**** Supplied material

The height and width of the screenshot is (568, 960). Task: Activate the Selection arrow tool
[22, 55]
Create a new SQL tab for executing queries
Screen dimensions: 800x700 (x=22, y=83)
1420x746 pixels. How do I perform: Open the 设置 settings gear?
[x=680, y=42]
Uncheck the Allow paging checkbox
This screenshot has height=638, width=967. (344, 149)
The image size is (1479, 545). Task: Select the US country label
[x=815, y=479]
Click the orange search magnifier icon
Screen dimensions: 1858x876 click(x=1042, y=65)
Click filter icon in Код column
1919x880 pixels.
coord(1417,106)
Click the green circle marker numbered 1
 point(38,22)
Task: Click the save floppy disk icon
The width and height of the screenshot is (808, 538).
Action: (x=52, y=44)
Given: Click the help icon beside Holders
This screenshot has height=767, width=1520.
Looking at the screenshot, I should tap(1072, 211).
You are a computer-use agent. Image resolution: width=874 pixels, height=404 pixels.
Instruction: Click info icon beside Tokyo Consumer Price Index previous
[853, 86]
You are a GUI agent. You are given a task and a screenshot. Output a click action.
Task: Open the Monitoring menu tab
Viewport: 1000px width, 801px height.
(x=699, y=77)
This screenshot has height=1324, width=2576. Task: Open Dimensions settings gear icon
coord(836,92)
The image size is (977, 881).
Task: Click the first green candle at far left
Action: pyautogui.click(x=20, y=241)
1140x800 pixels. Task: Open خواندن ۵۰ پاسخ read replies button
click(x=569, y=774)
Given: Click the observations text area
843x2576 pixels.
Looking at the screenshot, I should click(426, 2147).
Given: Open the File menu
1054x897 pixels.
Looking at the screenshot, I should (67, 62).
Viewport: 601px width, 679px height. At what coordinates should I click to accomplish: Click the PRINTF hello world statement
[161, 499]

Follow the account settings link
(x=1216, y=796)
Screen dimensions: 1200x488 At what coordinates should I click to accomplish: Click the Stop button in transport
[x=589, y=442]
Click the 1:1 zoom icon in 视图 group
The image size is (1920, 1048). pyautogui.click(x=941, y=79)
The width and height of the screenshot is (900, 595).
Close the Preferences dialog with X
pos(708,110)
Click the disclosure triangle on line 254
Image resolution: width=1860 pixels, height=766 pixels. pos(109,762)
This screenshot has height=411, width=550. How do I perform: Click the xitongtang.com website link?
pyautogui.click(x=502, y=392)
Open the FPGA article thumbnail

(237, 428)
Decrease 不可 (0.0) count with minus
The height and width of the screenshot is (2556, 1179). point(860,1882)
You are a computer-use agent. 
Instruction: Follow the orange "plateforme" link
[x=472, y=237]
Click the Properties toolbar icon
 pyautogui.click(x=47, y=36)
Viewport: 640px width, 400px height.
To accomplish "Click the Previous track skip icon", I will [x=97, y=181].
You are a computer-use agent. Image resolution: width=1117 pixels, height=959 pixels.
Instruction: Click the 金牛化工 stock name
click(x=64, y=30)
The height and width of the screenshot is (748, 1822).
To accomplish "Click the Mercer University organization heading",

********

## Exercise
Please make an exact copy of the lines above from the line with "Follow the account settings link" through the line with "The width and height of the screenshot is (900, 595).", both ends included.

## Expected output
Follow the account settings link
(x=1216, y=796)
Screen dimensions: 1200x488 At what coordinates should I click to accomplish: Click the Stop button in transport
[x=589, y=442]
Click the 1:1 zoom icon in 视图 group
The image size is (1920, 1048). pyautogui.click(x=941, y=79)
The width and height of the screenshot is (900, 595).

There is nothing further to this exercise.